**Required tasks**
a) Answer these questions from the sugar tax excerpt, one answer per line:
(i) Who is the executive director of the New Zealand Initiative?
(ii) Which drinks are not covered by the UK sugar tax?
(iii) Which approach to concern about obesity did the initiative leaders call better?
b) Retype the part of the sugar tax excerpt starting with "One of these" and going on through "concern about obesity.".

[Opening Selected extract section]

The report said it was "almost the ultimate insult: You might not think you're fat or need to change but the government sure does."
Asked at a media briefing for its view of the British Government's recently announced decision to adopt a sugar tax, New Zealand Initiative executive director Oliver Hartwich said it would also be bad policy.
"It's not really a sugar tax, it's a fizzy drinks tax, because some drinks are not even covered by that sugar tax - all milk-based drinks or fruit juices. They might even contain more sugar than your standard kind of Coke, but they are simply not covered.
"And so the UK sugar tax fails on a number of fronts."
One of these was that it left open a number of other ways for people to "get their sugar rush".
The initiative leaders said clear evidence of health benefits were needed before individual freedoms were restricted, and that education was a better approach to concern about obesity.

[Closing Selected extract section]
[Opening Records section]

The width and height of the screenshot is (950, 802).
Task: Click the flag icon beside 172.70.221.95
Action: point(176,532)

[Closing Records section]
[Opening Records section]

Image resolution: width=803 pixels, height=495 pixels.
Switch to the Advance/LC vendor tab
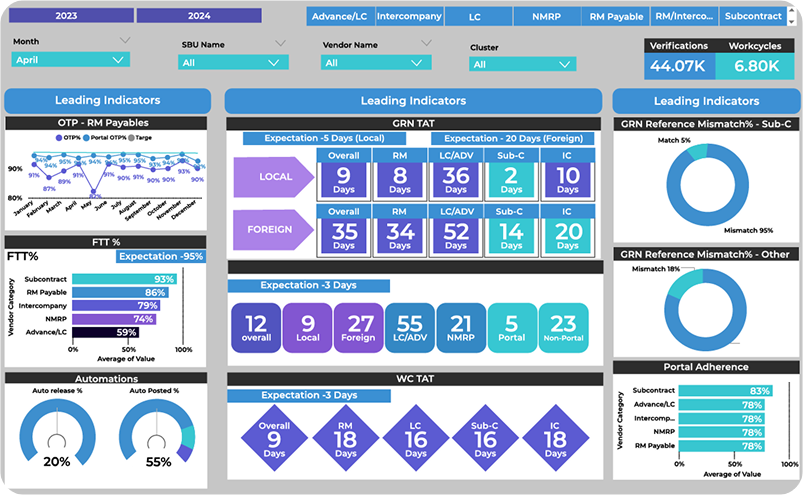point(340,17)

[Closing Records section]

**Your responses**
a)
(i) Oliver Hartwich
(ii) All milk-based drinks and fruit juices
(iii) Education

b)
One of these was that it left open a number of other ways for people to "get their sugar rush".
The initiative leaders said clear evidence of health benefits were needed before individual freedoms were restricted, and that education was a better approach to concern about obesity.